O trabalho de maior impacto imediato para a população vem do Rio Grande do Sul. O médico e pesquisador Wagner Brum desenvolveu diretrizes para que um exame de sangue simples consiga diagnosticar o Alzheimer. A técnica detecta a presença de uma proteína específica e já é utilizada em laboratórios da Europa e dos Estados Unidos. Pelo feito, Brum recebeu o prêmio de jovem cientista promissor concedido pela Associação Americana de Alzheimer.

O pesquisador Wagner Brum foi premiado pela organização americana Alzheimer’s Association . Foto: AAIC/Divulgação

Atualmente, o objetivo da equipe gaúcha é validar esse exame de sangue para que ele seja oferecido pelo Sistema Único de Saúde (SUS). Hoje, os testes precisos disponíveis no país exigem a coleta de líquido da coluna vertebral ou exames de imagem de alto custo, métodos inacessíveis para a maioria da população.

No Rio de Janeiro, o foco é entender a origem do problema. Mychael Lourenço, vencedor do prêmio de excelência da organização europeia Alba, investiga por que algumas pessoas chegam aos 90 anos lúcidas, enquanto outras desenvolvem a doença. Seu laboratório testa substâncias capazes de estimular o próprio cérebro a “limpar” o acúmulo das proteínas tóxicas que causam a perda de memória e raciocínio.
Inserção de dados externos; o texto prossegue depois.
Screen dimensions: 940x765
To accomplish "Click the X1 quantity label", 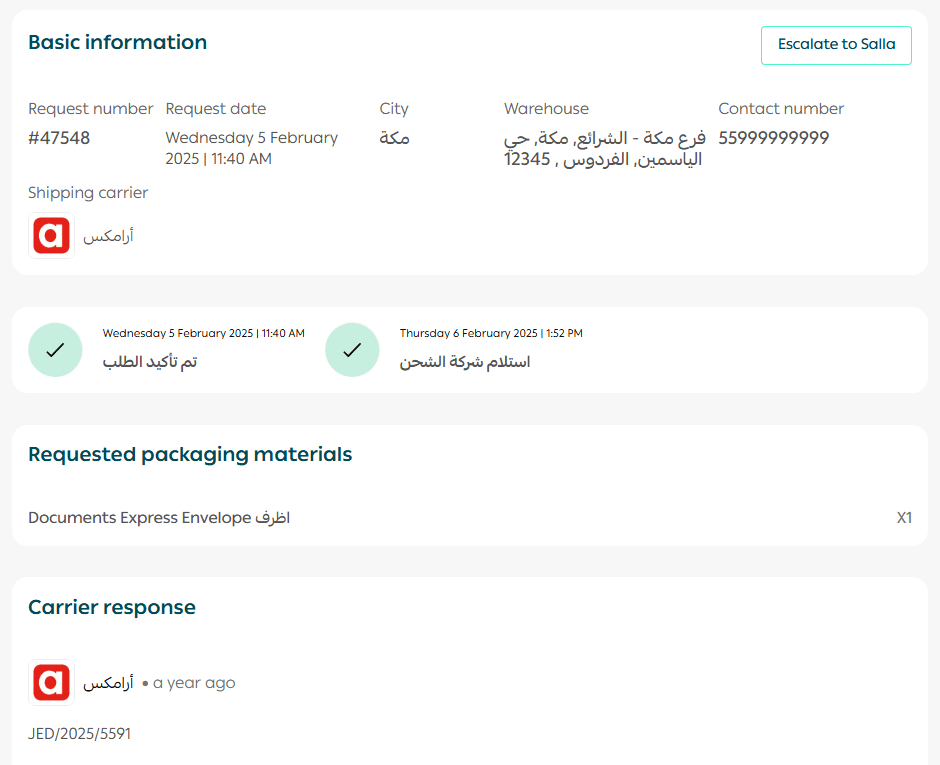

O avanço nas pesquisas brasileiras ganha especial relevância em estados com alta expectativa de vida, onde o envelhecimento da população torna as doenças neurodegenerativas um desafio crescente para a saúde pública. Segundo os pesquisadores, a identificação precoce da doença, muito antes dos primeiros sintomas de esquecimento aparecerem, é a maior aposta atual da ciência para garantir qualidade de vida aos pacientes.